GELU vs ReLU is negligible at small scale
Switching from ReLU to GELU activation in the MLP had no measurable effect. The smoother gradient flow matters more when networks are deeper and wider.
Scaling up helps significantly
Doubling N_EMBD to 64 and using 4 heads (matching makemore’s architecture) dropped test loss from 1.94 to 1.92 at 5k steps. With longer training (20k steps), the model reached 1.85 test loss — surpassing makemore’s default.
Dropout trades speed for generalization
Adding 20% dropout increased the train-test gap initially and slowed convergence. At 5k steps, it actually hurt test loss (1.92 -> 2.00). But it prevents overfitting during longer training runs, allowing the model to keep improving past where it would otherwise plateau.
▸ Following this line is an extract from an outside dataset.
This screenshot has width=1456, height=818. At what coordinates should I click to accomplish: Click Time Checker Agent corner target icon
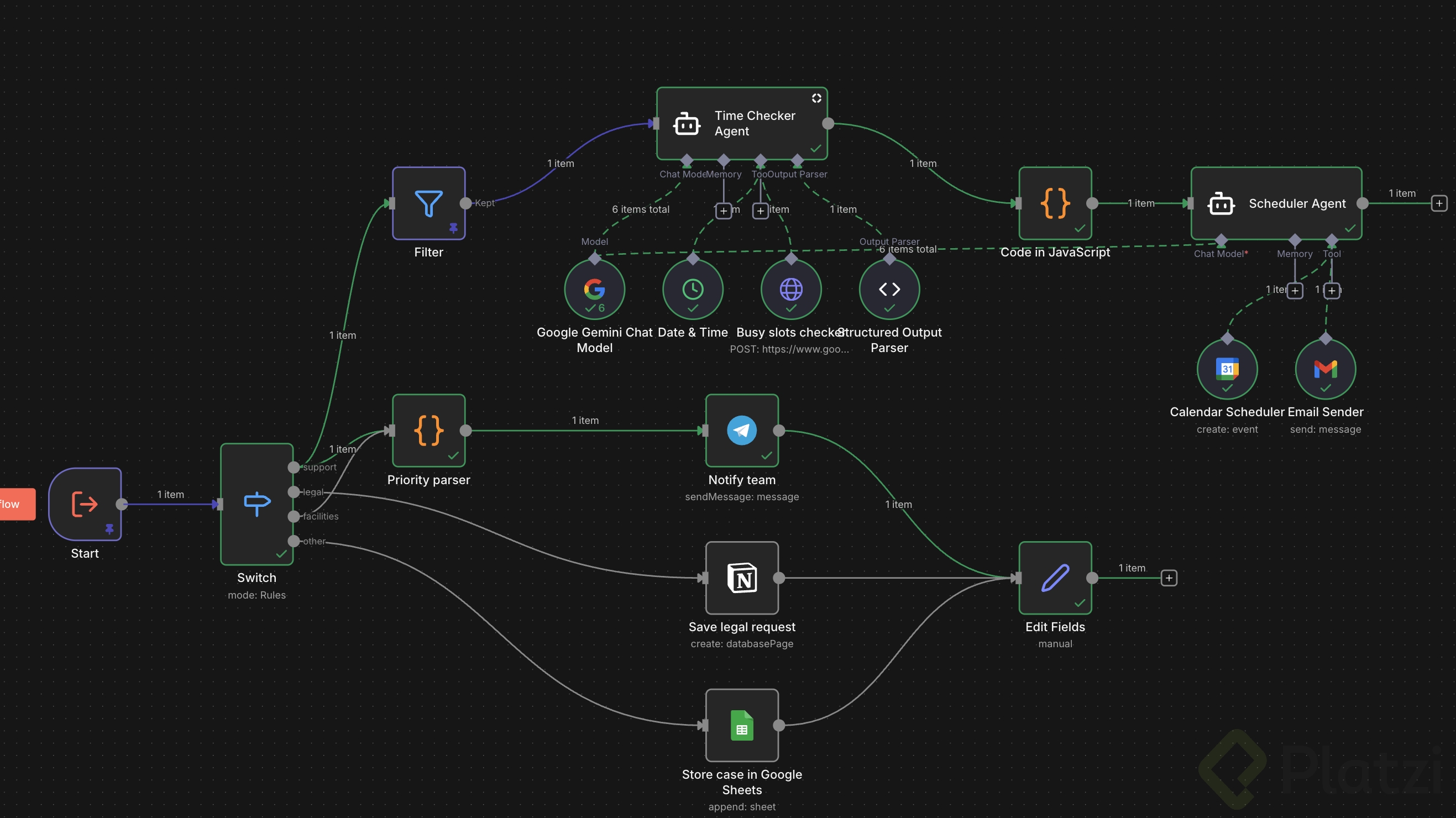click(816, 98)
Training improvements compound
Learning rate scheduling (warmup + cosine decay), weight decay (0.01), and gradient clipping (max_norm=1.0) together produced smoother training curves. The cosine decay prevents the learning rate from being too high in later steps when fine-tuning. Weight decay acts as regularization. Gradient clipping prevents instability from occasional large gradients.
Architecture Summary
The final model is a proper transformer decoder:
Input tokens
-> Token Embedding (28 vocab -> 64 dim)
-> 4x Transformer Blocks:
-> LayerNorm -> Multi-Head Attention (4 heads, RoPE, dropout) -> Residual
-> LayerNorm -> MLP (64 -> 256 -> 64, GELU, dropout) -> Residual
-> Linear (64 -> 28 vocab)
-> Cross-entropy loss (masked on PAD tokens)
Training config:
- 20,000 steps
- Batch size 32
- AdamW optimizer with weight decay 0.01
- Learning rate: warmup to 1e-3 over 200 steps, cosine decay to 1e-4
- Gradient clipping: max_norm=1.0
- Dropout: 0.2
What the Loss Means

A loss of 1.86 means the model assigns ~15.6% probability on average to the correct next character (e^(-1.86)). Random guessing over 27 characters would give ~3.7% (loss = 3.30). Perfect prediction is impossible because many positions are genuinely ambiguous — after “ma”, the next character could be r, d, k, x, t, and many others.
Progress through this project:
- Start: 2.35 test loss (~9.5% confidence)
- Final: 1.86 test loss (~15.6% confidence)
- Improvement: ~1.6x more confident on the correct character
Conclusion
Building a transformer incrementally taught me that the magic isn’t in any single component — it’s in how they work together. Data preprocessing had the biggest impact. Depth mattered more than width. And the “modern” improvements (LayerNorm, RoPE, GELU) are less about dramatic gains and more about enabling scale.